The request
Copy out the items word for word, from their beginning through the line that contains "Action: tap(245, 240)", and stop there.

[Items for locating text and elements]
* * * * *

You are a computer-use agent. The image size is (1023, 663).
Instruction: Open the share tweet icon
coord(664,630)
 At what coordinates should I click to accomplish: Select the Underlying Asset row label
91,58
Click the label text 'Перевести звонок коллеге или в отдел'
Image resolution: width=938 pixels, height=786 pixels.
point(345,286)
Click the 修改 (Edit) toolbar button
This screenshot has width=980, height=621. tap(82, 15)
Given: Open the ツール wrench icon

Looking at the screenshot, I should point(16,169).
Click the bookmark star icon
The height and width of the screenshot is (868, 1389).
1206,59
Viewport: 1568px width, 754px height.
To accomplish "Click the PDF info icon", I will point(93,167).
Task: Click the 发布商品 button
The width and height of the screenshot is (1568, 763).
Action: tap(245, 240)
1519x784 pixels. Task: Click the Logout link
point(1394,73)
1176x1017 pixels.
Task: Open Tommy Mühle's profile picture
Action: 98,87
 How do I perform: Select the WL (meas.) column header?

* * * * *

Answer for this exercise
You are a computer-use agent. The image size is (1023, 663).
Instruction: Open the share tweet icon
coord(664,630)
 At what coordinates should I click to accomplish: Select the Underlying Asset row label
91,58
Click the label text 'Перевести звонок коллеге или в отдел'
Image resolution: width=938 pixels, height=786 pixels.
point(345,286)
Click the 修改 (Edit) toolbar button
This screenshot has width=980, height=621. tap(82, 15)
Given: Open the ツール wrench icon

Looking at the screenshot, I should point(16,169).
Click the bookmark star icon
The height and width of the screenshot is (868, 1389).
1206,59
Viewport: 1568px width, 754px height.
To accomplish "Click the PDF info icon", I will point(93,167).
Task: Click the 发布商品 button
The width and height of the screenshot is (1568, 763).
Action: tap(245, 240)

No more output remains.